The fusible wirewound resistor size and power rating will vary with the level of protection required and the size of the MOV. Smaller MOVs typically require larger, more robust resistors. Typical fusible wirewounds with power ratings of 3 to 7 watts and resistance values ranging from 36 ohms to 150 ohms are regularly used.
The metrology section of the meter measures the amount of power being used. In this application, a resistor network is used as a voltage divider. This network of resistors is typically made up of metal electrode leadless face (MELF) resistors with accuracy better than 1% and TCR better than 100 ppm.
In addition, these MELF resistors must demonstrate adequate stability in surviving surges as well stability under a wide range of environmental and electrical stresses. Metal film MELFs have a great combination of low thermal resistance, good pulse handling, low noise, and exceptional electrical and environmental stability.
Generally, designs will use series and parallel combinations of 4 to 8 MELF resistors usually in resistance values above 100K ohms. Another solution uses high voltage resistors in the place of MELF resistors. Parallel combinations of several high voltage resistors are used in conjunction with standard film resistors to provide the voltage division with the proper accuracy.
Current measurement is also a portion of the metrology section. The current measurement in conjunction with the voltage measurement provides the information for power usage along with power factor and reactive power. The measurement is typically done with a shunt resistor or current transformer.
When using a shunt resistor, it is normally an all-metal design with resistance values below 5 milliohm, and TCR as low as possible. Power ratings for the shunt resistor range from 1 to 5 watts. Stackpole’s HCS series is a great option for these shunt resistor designs.
Many of today’s smart meter designs have LED displays and digital registry. For those meters, there are several non-commodity resistors that are needed. Input protection is typically provided by a fusible wirewound in the 2W to 5W power range and in resistance values around 10 ohms.
Stackpole’s WWF and SP3A are ideal choices for this requirement. The LED driver buck converter typically uses current sense resistors in relatively higher resistance values (1ohm to 5ohm). Stackpole’s RMCF series and CSR/CSRN series are suitable choices for this application.
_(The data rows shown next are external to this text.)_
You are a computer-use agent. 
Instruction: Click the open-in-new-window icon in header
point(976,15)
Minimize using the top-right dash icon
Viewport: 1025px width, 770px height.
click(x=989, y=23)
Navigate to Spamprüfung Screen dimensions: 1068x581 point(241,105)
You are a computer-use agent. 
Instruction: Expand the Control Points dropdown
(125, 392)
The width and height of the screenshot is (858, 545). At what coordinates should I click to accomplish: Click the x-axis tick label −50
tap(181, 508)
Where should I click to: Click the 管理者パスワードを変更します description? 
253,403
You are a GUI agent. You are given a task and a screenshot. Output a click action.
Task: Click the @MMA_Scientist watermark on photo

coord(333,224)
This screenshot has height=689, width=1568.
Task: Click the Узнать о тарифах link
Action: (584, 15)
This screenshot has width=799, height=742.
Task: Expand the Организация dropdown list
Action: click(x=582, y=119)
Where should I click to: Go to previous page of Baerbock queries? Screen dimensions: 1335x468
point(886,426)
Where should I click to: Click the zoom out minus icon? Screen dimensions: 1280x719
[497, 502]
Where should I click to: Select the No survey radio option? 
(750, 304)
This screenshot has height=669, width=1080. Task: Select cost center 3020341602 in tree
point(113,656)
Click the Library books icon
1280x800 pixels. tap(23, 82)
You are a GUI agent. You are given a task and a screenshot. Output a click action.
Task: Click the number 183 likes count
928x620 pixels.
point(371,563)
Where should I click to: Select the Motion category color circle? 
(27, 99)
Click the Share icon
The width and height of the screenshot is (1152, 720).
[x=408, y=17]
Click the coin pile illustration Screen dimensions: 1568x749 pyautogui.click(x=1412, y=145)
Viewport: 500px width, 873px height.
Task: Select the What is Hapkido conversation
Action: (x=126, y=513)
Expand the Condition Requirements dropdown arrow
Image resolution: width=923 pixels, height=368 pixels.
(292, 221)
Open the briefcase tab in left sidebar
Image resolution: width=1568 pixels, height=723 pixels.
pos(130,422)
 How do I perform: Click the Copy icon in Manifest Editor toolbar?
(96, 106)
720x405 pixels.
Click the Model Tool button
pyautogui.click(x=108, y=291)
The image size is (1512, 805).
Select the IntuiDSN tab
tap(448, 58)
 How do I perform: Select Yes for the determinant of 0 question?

For higher current and higher efficiency designs these resistors may require metal element resistors. The DC-to-DC converter providing power to the LED string typically requires current limiting during power up and power down. Thick film chip resistors with high pulse power handling capability and defined voltage handling characteristics are an ideal solution and provide outstanding reliable performance in a relatively inexpensive SMD package.
New thick film resistors are available that utilize a unique design and manufacturing process to provide pulse withstanding many times greater than that of standard chip resistors. However, unlike standard chip resistors, the pulse handling is reliable and consistent.
In addition to the high pulse withstanding performance, the thick film technology will always fail open and safely when experiencing overloads beyond the specified capabilities of the part.